Ce qui frappe aussi Martine Delvaux, c’est que contrairement aux messages de 140 caractères qui s’étaient répandus comme une traînée de poudre il y a trois ans, cette fois, les femmes publient de longs statuts détaillés. Qui mettent souvent en scène des hommes « grotesques, pathétiques, pitoyables ».

Tout ça contribue à « renverser le fardeau de la honte ».

La vague mondiale

Maroc

L’affaire Weinstein a incité 16 Marocaines à sortir du silence et dénoncer le harcèlement sexuel dont elles ont été la cible dans leurs secteurs professionnels respectifs. Les témoignages de ces femmes issues de divers milieux ont été publiés dans l’hebdomadaire TelQuel. Parmi elles, on retrouve la sociologue Fatima Zohra Outaghani, la présidente de l’Organisation panafricaine de lutte contre le sida, ou encore la comédienne Meryem Zaïmi. Cette dernière relate comment un réalisateur avait tenté de la forcer à coucher avec lui pour pouvoir jouer dans ses films. « C’est un fléau pire que le sida », accuse Fatima Zohra Outaghani. 

La vague mondiale

Japon

La société japonaise traîne de la patte en matière de lutte contre le harcèlement sexuel.

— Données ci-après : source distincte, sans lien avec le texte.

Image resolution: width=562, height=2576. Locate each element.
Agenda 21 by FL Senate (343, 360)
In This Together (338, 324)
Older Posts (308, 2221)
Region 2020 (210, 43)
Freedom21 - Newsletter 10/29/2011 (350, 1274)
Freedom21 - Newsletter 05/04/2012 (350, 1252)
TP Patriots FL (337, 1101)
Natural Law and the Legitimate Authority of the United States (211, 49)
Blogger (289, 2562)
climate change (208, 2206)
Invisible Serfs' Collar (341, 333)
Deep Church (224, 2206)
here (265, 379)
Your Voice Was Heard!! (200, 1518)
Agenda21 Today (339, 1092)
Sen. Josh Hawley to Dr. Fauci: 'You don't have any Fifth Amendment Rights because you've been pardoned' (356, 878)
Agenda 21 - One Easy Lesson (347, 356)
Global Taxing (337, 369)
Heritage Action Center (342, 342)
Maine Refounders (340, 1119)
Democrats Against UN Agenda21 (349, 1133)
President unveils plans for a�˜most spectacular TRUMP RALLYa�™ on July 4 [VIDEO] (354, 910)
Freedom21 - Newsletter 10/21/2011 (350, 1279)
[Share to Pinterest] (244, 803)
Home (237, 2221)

Shiori Ito, jeune journaliste, a révélé avoir été violée par un célèbre collègue. Celui-ci l’avait invitée au restaurant en lui faisant miroiter la possibilité de se faire embaucher à la chaîne de télévision TBS. La jeune femme raconte avoir alors été droguée et violée. La police l’a découragée de porter plainte, pour préserver sa carrière. Après ses révélations, la jeune femme a été vertement critiquée sur les réseaux sociaux, où on lui a notamment reproché ses tenues vestimentaires. Jusqu’à la femme du premier ministre Shinzo Abe qui a appuyé le possible agresseur en « aimant » un statut où celui-ci accusait la jeune femme d’avoir tout inventé.

La vague mondiale

Corée du Sud

Après la dénonciation d’une jeune employée d’une entreprise de meubles qui affirme avoir été violée par un collègue de travail, mais qui s’est vue forcée de revenir sur sa plainte, les voix se libèrent. Jusqu’aux infirmières qui ont protesté parce que leurs patrons les obligeaient à faire des spectacles en petite tenue devant les patients ! Une série de scandales forcent le gouvernement à augmenter la peine maximale imposée aux cadres d’entreprises reconnus coupables d’avoir camouflé des cas de harcèlement.

La vague mondiale

Espagne

Si le mouvement #MeToo n’a pas vraiment fait boule de neige en Espagne, les Espagnoles ont lancé leur propre mouvement sous le mot-clic #YoSíTeCreo (« moi je te crois »). Le mouvement fait suite à un viol collectif survenu à Pampelune lors des fêtes de la San Fermín, en 2016. Les cinq accusés se sont défendus en tentant de discréditer leur victime.

La vague mondiale

Inde

Raya Sarkar, étudiante indienne faisant une maîtrise en droit aux États-Unis, ouvre un site partagé et invite les étudiants à dénoncer les agressions sur les campus en Inde. Rapidement, on y retrouve les noms de 72 professeurs.

La vague mondiale

Chine

La Chine fait bande à part. Dans la foulée de l’affaire Weinstein, un article paru dans le China Daily assure que « les valeurs chinoises traditionnelles et les mœurs conservatrices tendent à protéger les femmes contre les attitudes déplacées des individus de sexe opposé ». Il faut dire que celles qui dénoncent ces attitudes officiellement inexistantes risquent gros. En 2015, 10 militantes qui avaient voulu lancer une campagne anti-harcèlement sexuel se sont retrouvées en prison.